Doula for pain control during labor

Having both utilized a doula for my own births, and acted as a doula for others' births, I have found them to be invaluable in getting through pregnancy, and especially labor & delivery.

 A friend of mine (who I offered to act as doula for her labor) recently shared that her husband was less than enthusiastic about having another person at the birth, and didn't quite understand what my role would be. My friend explained that her husband thought I must be quite a hippie. When she asked him to explain, he said, "I don't know....with a name like "Doula", she must be a little off....."  Laughingly, my friend explained that my name wasn't "Doula." That's just the name of the role I would be performing during the labor and delivery.

What exactly is a doula? While doulas have been around for many, many moons, there still are not many women who utilize their services.  The word "doula" is Greek in origin, meaning "a female birth companion."  A doula can be either a birth doula or a post-partum doula.  Birth doulas attend birth, and may help prepare women during pregnancy for labor and delivery. Post-partum doulas attend new mothers during the difficult days following delivery. Many doulas offer their services both at birth and post-partum.

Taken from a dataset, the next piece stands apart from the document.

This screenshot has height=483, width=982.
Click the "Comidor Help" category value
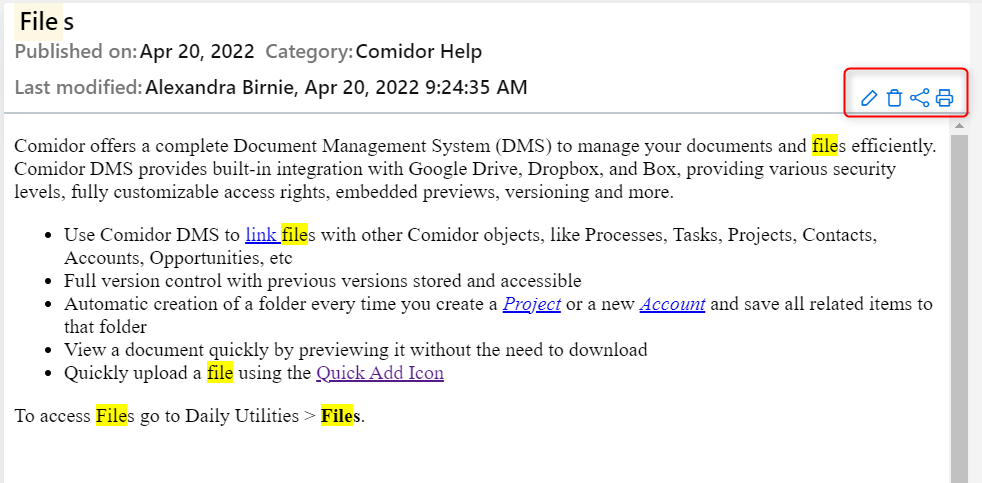pyautogui.click(x=419, y=52)
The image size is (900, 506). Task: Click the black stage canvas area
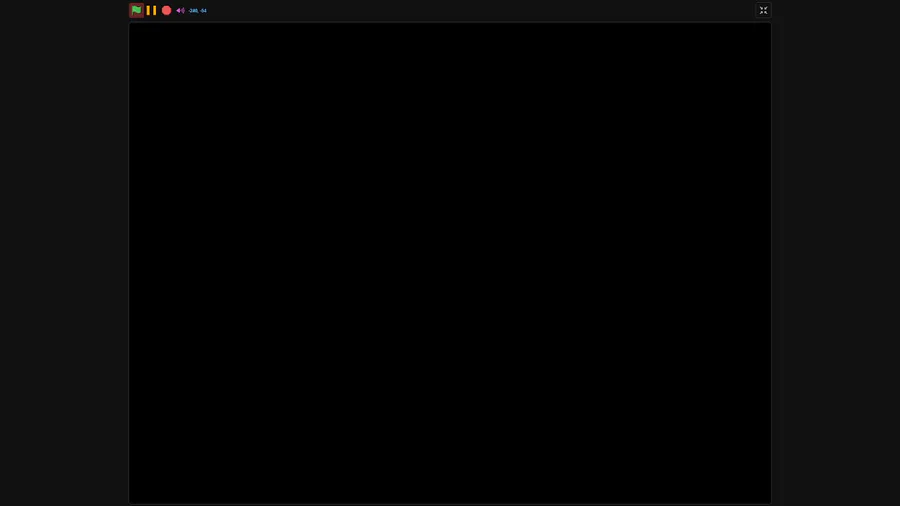tap(450, 263)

In the book, Mothering the Mother, the authors explain that using a doula has been shown to result in less need for pain relieving medication, fewer operative deliveries (forceps, vacuum extractor, Cesarean section) along with fewer episiotomies.  Babies typically tend to be in better condition at birth, and mothers report more positively about their birth experience than not.  This could be a result of the fact that a doula is continually looking to making your labor and delivery as comfortable as possible.

 Your doula will use a variety of techniques to help with the pain of labor, especially during transition.  She may move your body in different positions when you are feeling like you can't handle it anymore.  During transition, you tend to become very suggestible, and while trying to be helpful, your doctor or nurse may suggest pain medications.  During my own labors, when I would get to that point, my doula would say to me, "You've already done it.  You're almost there." This is just what I would need to get me through the rest of my labor, and I would deliver shortly thereafter.

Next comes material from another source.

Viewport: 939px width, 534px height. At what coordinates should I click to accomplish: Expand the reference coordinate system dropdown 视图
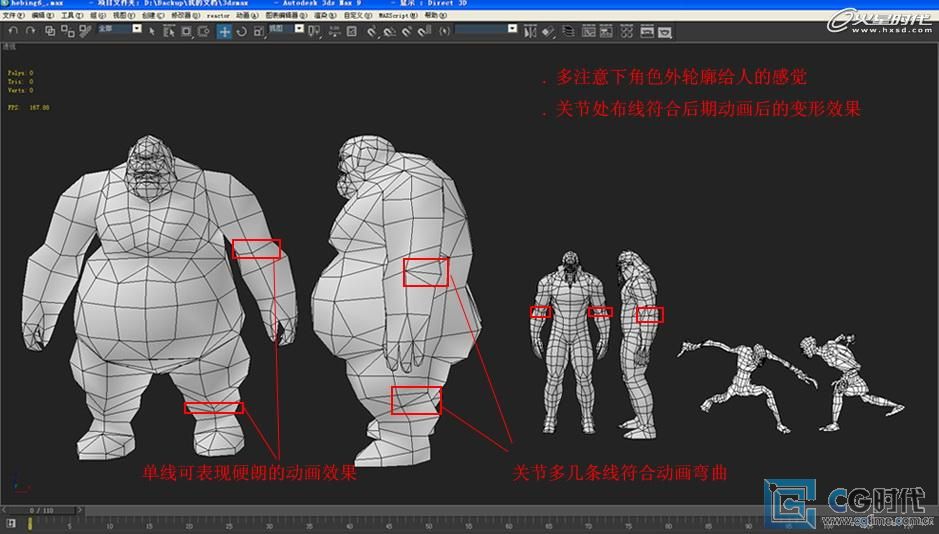coord(284,30)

While you may utilize anyone who you believe would be a fantastic support person during your birth and after, there are many who have chosen to make helping women during pregnancy, birth, and afterwards their careers. There are multiple organizations providing professional certification for doulas.  DONA international, Childbirth International, and ICEA provide programs preparing and certifying those seeking credentialing as a doula.  These professionals typically charge anywhere from $200 to $600 or more per birth.  Because of the increasing popularity of having a doula at the bedside, many hospitals offer their services, and a web search will turn up a plethora of names.  You can also ask your doctor or midwife for a referral, as they have probably worked with many doulas with their past patients.